A couple of quick items from me:

• I think it's important to point out that — while inaccurate reports came up in our discussion — I think that the chancellor in the comments above was mainly talking about accurate media reports that call out real candidates for the job.

• Bob — those are particularly good points, and I hadn't considered Gray-Little's comments in exactly that light until you said that. I'm not sure if you were referring to my knickers or someone else's, but I learned to take criticism for what it was and move on long ago... I worked for most of my youth and into my college days as a girls' fastpitch softball umpire, and nothing anyone can say in this job can ever come close to the epithets hurled my way on the diamond. And I still had to "call it fair" for the nastiest of coaches and fans. That was a good life lesson for me, and I try to carry it into my work as a journalist.

By the way — I've wondered this for awhile (and apologies if you get asked this a lot and I've missed it), who's that fellow in your avatar?

d_prowess 4 years, 4 months ago

I think that is Capt. Kangaroo!

I agree with some others that have said that the responsibility to prevent leaks is that of the search committee, not the media. If something comes out, it can be reported on. And as for the Cunningham situation, I think he did agree to the job and then backed out. So the reports that he was going to be our AD were correct at the time.

ahyland 4 years, 4 months ago

Boy, that's exactly right on the photo. Showing my age, I suppose...

irvan moore 4 years, 4 months ago

i think the chancellor has done more damage to the search than the media has.

Chuck Woodling 4 years, 4 months ago

Media reports of Cunningham's hiring by Kansas were hardly "costly" to the TU athletic director. Since Tulsa is a private university, the school doesn't have to divulge what Cunningham is paid, but in a press conference Friday in which he deflected all questions about KU, Cunningham called his new pact "absolutely outstanding." Cunningham may not have started the process of interviewing at KU intent on feathering his nest, yet he certainly did.

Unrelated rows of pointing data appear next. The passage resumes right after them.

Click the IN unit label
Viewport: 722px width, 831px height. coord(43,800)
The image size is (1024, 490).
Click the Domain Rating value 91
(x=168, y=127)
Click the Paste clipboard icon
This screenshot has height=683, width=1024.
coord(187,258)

Vinny1 4 years, 4 months ago

If the Chancellor would not have tried to throw a bunch of caveats into the written AD contract at the very end after other terms had been verbally agreed to there would be no problem and she wouldn't be bitching and moaning about it all.

Ryan Wood 4 years, 4 months ago

It's not the media's job to make sure that the hiring process goes smoothly for the chancellor. The media works for the public, not for the university.

And that's your answer.

brett conrad 4 years, 4 months ago

Too bad she didn't restrict Gill's contract.